Return each line of the material below that contains the string "width". Matching is case-sensitive.

* * * * *

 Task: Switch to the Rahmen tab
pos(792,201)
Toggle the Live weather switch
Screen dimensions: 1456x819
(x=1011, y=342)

* * * * *

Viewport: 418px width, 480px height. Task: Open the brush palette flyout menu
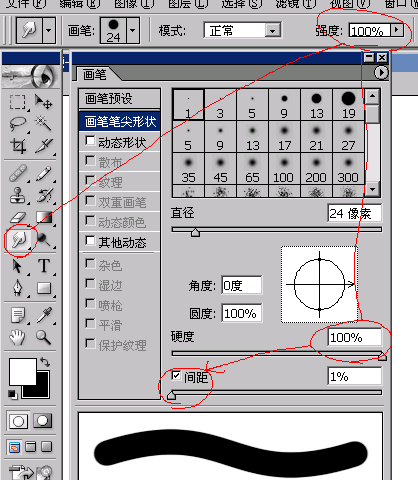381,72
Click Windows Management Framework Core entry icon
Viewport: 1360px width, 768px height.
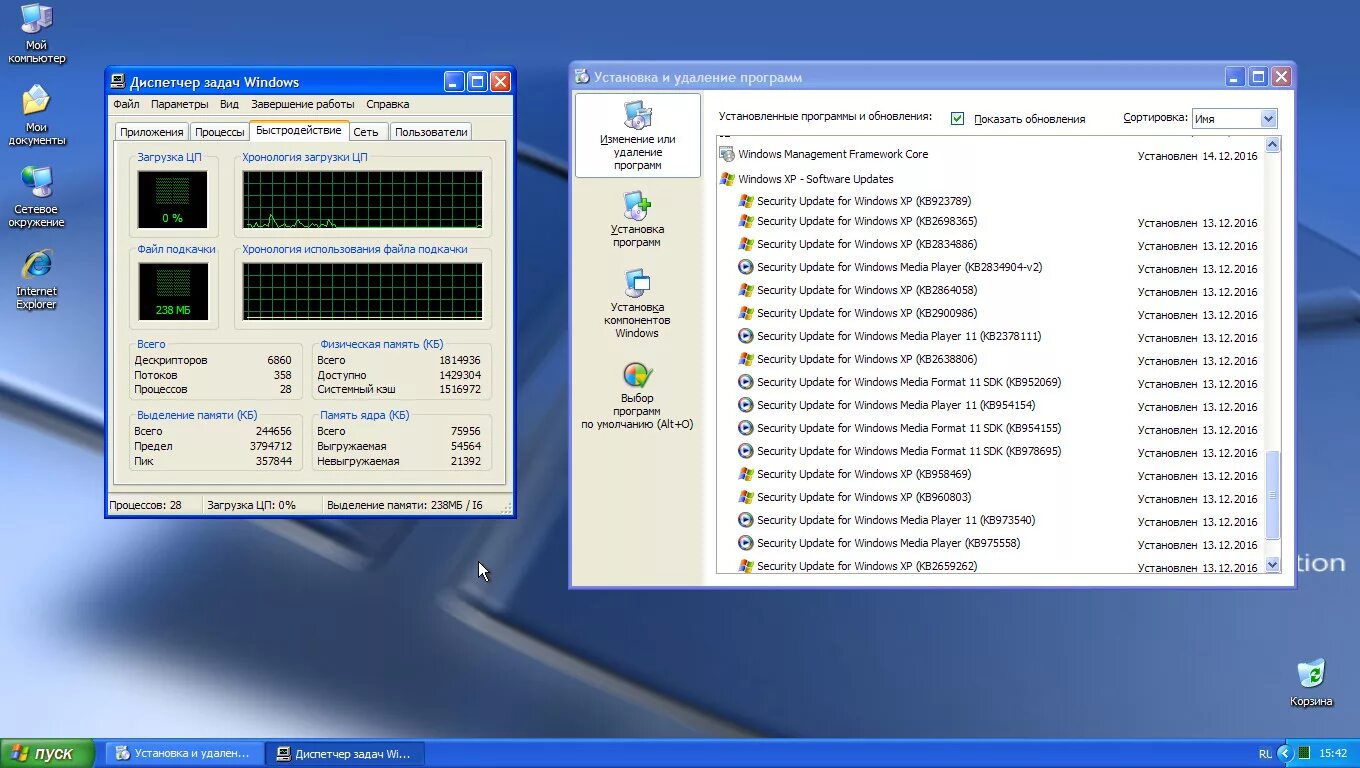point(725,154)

* * * * *

Answer:
Viewport: 418px width, 480px height. Task: Open the brush palette flyout menu
Viewport: 1360px width, 768px height.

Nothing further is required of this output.